Endometriosis produces more severe emotional suffering in women who experience infertility because endometriosis stands as a primary factor behind reproductive difficulties affecting 30-50% of women with infertility [12]. The inability to conceive leads women to experience grief inadequacy feelings and psychological distress which typically worsens their depression and anxiety symptoms [12]. Social discrimination toward menstrual and reproductive health functions is a major factor that increases the emotional weight of endometriosis. Women who have endometriosis experience social isolation because of incorrect public beliefs about their condition medical dismissals and insufficient disease education in society [13]. The dismissive treatment of menstrual pain by society creates a stigma that results in delayed medical diagnosis while causing inadequate workplace and family support and limited healthcare access [4]. The mental health challenges of endometriosis become worse because women often experience self-blame and secrecy along with emotional distress [9]. The psychological weight of endometriosis drives individuals to develop unhealthy coping behaviors which reduce their psychological health and life quality [14]. Building integrated psychosocial care models in endometriosis treatment requires educational programs along with an increased understanding of these issues.

Impact on quality of life

The symptoms of endometriosis affect women by causing chronic pelvic pain in 60-80% of cases, dyspareunia in 50% of patients and severe fatigue in 70% of individuals which leads to major limitations in mobility and daily activities and work productivity [15]. The symptoms of this condition gradually intensify until patients experience both increased absence from work and diminished quality of life [16].

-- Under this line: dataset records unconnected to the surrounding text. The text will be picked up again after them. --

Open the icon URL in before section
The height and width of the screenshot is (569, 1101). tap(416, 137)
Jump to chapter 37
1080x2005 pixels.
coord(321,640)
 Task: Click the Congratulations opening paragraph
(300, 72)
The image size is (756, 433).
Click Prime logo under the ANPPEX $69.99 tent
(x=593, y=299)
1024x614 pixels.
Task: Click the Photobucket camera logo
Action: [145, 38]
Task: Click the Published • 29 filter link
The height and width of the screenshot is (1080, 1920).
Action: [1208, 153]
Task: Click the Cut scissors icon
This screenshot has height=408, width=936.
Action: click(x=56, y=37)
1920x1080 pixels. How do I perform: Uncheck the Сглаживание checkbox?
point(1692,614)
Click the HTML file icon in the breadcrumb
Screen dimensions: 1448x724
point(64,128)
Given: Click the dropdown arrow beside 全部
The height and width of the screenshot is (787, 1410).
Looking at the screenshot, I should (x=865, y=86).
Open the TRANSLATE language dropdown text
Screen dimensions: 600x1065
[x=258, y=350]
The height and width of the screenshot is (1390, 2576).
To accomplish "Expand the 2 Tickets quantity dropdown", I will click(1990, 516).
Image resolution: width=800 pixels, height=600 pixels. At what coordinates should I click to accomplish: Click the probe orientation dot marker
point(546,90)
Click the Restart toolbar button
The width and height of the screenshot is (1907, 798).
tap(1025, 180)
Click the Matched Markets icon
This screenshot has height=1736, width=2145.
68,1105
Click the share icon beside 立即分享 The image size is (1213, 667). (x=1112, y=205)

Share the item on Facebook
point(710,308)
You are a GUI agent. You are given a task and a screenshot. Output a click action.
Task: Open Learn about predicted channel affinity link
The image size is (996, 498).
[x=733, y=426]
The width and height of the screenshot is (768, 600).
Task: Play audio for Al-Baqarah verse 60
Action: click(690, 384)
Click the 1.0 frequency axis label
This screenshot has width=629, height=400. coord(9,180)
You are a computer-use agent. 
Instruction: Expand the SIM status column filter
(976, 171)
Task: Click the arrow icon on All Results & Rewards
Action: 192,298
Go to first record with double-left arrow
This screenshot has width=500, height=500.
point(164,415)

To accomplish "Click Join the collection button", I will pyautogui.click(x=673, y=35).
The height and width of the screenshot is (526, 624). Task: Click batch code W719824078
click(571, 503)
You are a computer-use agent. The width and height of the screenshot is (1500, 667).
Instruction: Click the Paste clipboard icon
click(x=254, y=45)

Psychological distress affects a significant number of women with endometriosis since depression affects 30-50% and anxiety affects up to 40% of these patients as shown in Figure 1 [17]. The condition causes social isolation because patients face medical dismissal and delayed diagnosis (seven to 10 years) and menstrual health stigma [14]. Women who experience infertility problems (affecting up to 50% of cases) develop additional emotional stress which frequently affects their self-image and their relationships with others [17].

Figure 1. Impact of Endometriosis on Quality of Life.

Figure 1

Image created by the authors

Mental resilience is paid with a toll that moves the chronic distress in a cyclical motion, where emotional and social challenges fit with each other [18]. Endometriosis is a challenge to the workplace. Frequent absenteeism, reduced productivity and difficulty maintaining a regular working schedule can result from fatigue, chronic pain, and unpredictable symptoms [19]. Women with endometriosis frequently say that their condition makes it hard to get ahead at work and maintain good working relationships. It adds to psychological distress by preventing women from contributing to their professional and personal life responsibilities because of health impairment [20].

Therapeutic approaches

Medical and Psychological Management of Endometriosis

The main treatment methods for endometriosis include relievers for pain and hormones to minimize the abnormal endometrial growth together with tissue inflammation. Coping with endometriosis pain often requires non-steroidal anti-inflammatory drugs (NSAIDs) or opioids although these inflammatory drugs lead to gastrointestinal trouble and substance abuse risks [21]. The use of hormonal medications such as oral contraceptives and gonadotropin-releasing hormone (GnRH) agonists and progestins provides pain relief and slows lesion development yet they can trigger mood changes [22]. Severe cases require surgical laparoscopy procedures which show effectiveness yet patients often experience symptom return [23,24].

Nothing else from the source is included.